Sempre dalla Gazzetta di quel giorno, “Le Pagelle”…“DE SISTI – Come logico, in pratica mediano. Lui che vede il gioco è giusto che sosti poco dinanzi l’area azzurra a comandare la manovra: nei suoi spunti a rete era stato più fortunato in occasioni precedenti. Ottimo”. Le sembra una descrizione corretta?
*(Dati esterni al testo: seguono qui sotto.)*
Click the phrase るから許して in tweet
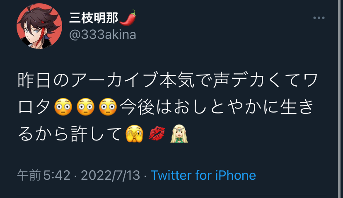Image resolution: width=343 pixels, height=198 pixels. (x=70, y=134)
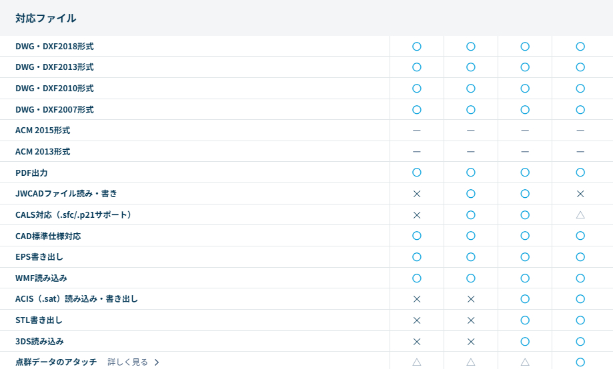
Task: Click the WMF読み込み row label
Action: [41, 278]
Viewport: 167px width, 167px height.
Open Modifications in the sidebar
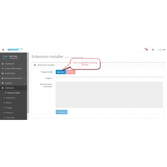tap(11, 98)
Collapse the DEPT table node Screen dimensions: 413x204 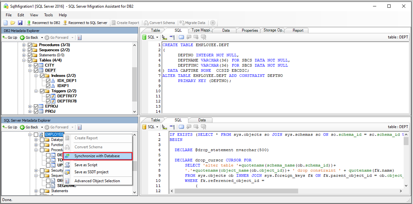(30, 71)
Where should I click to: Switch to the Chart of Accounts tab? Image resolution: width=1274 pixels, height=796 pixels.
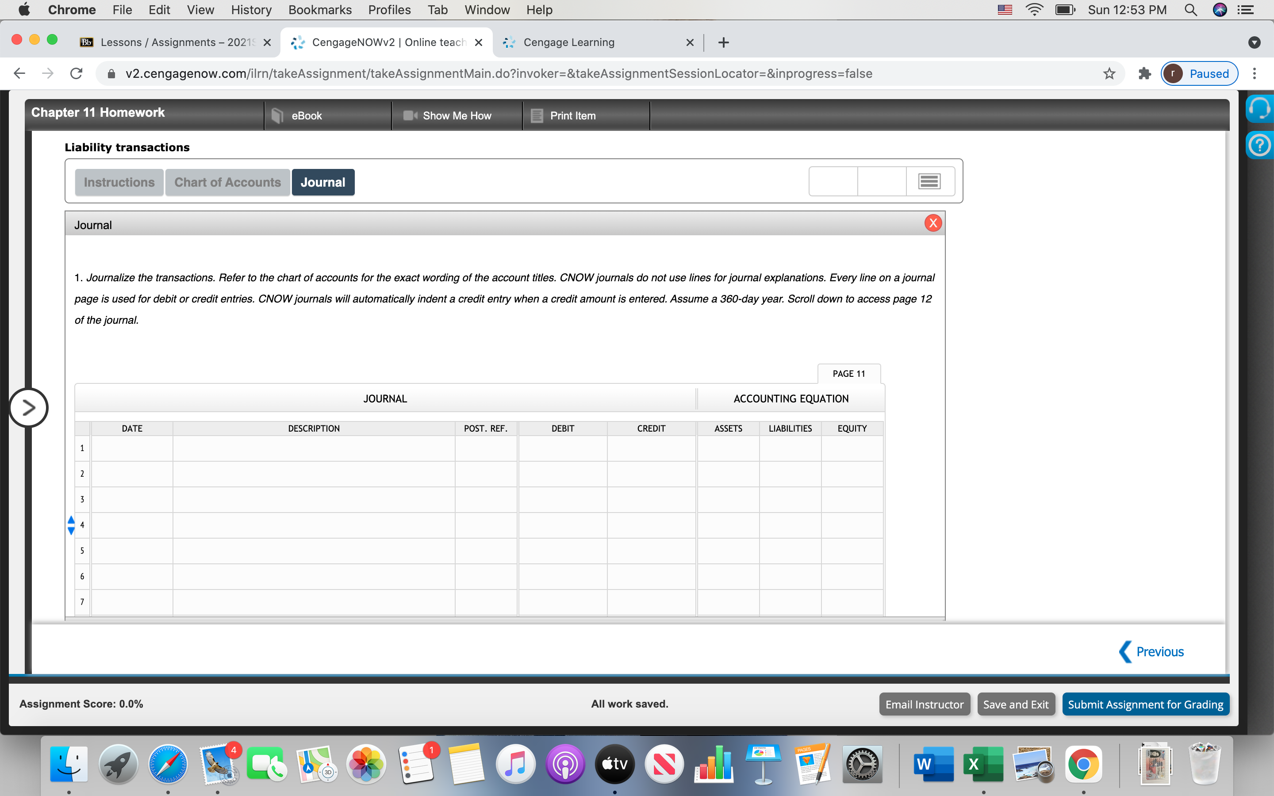point(227,182)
“Al 117’ minuto ho fatto un allungo poderoso, io che di allunghi poderosi in carriera non è che ne abbia fatti tanti. Non era una azione a me congeniale, mai portavo la palla così tanto; in quel momento però ce n’era bisogno. Andavo avanti e non mi fermava nessuno e alla fine mi hanno fatto fallo. In quella cavalcata ho attinto risorse non so nemmeno io dove, ma la situazione mi ha portato a dare più di quello che normalmente avevo. Mi sono adattato come mio costume avendo a riferimento il centrocampista, con un compito di bilanciare il settore numericamente e come occupazione di spazi, che non dovevano essere troppi. Lo feci bene in questa occasione, anche con dei recuperi che normalmente non erano i miei. Io basavo tutto sull’intelligenza tattica, sul posizionamento, sulla semplicità del gioco, sul funzionamento dei reparti. Non dovevo tenere la palla più di tanto, questo era compito di Mazzola o Rivera o iniziativa negli ultimi 16 metri degli attaccanti. Ho fatto anche un paio di falli su Grabowski solo per generosità di intercettarlo, sono arrivato fuori tempo. Comunque si, mi ci ritrovo”.
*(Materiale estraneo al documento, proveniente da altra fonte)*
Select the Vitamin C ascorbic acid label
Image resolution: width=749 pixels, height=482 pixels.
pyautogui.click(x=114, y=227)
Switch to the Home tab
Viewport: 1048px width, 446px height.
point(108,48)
Rivera “butta” la palla dentro …. È fatta?

In una partita che era andata in quel modo c’era da aspettarsi di tutto. Ma la gioia è stata incontenibile, una gioia “quasi a volersi fidanzare con Rivera”… eravamo a 10 minuti dalla fine… un momento di estasi  personale e collettiva. Pensammo: “Ora ci mettiamo tutti dietro e non passano più”. Ovviamente una cosa è dirlo e una cosa farlo… davanti avevamo giocatori quali Overath, Beckenbauer e Muller ma anche Schnellinger, tutti in avanti insomma.

Cinque reti in meno di mezz’ora certificano che nessuno ha dominato: è stata una partita combattuta dal primo all’ultimo minuto. Diciamo che il gol di Boninsegna all’8’ ci ha messo nella condizione di poter scegliere la tattica migliore. Una tattica che per noi è basata sulla difesa e gli attaccanti in contropiede. Poi in realtà non l’abbiamo sfruttata a dovere perché siamo arrivati alla fine dei tempi regolamentari senza riuscire a fare il raddoppio e subendo invece la rete del pareggio. Comunque abbiamo vinto la partita del Secolo…”.

De Sisti ha vinto uno Scudetto, una Coppa Italia e una Mitropa Cup con la Fiorentina, una Coppa Italia e una Coppa delle Fiere con la Roma oltre all’Europeo del 1968 con la Nazionale… “Ma questa è la partita che ho nel cuore” dice, “il punto più alto della mia carriera. Certo lo scudetto con la Fiorentina è stato il premio di un anno di lavoro e anche di più, in una piazza non abituata a vincere. Emozionante anche la vittoria con la Nazionale in Europa nel 1968 arrivata dopo 30 anni dall’ultimo successo, quello del Mondiale del 1938. Anche quest’ultimo successo non ha avuto la risonanza a livello mondiale che ha avuto e ancora ha nel mondo questa partita. Una cosa che rende fieri e orgogliosi di esserci stati”.

Grazie per le emozioni regalateci… grazie grande Campione.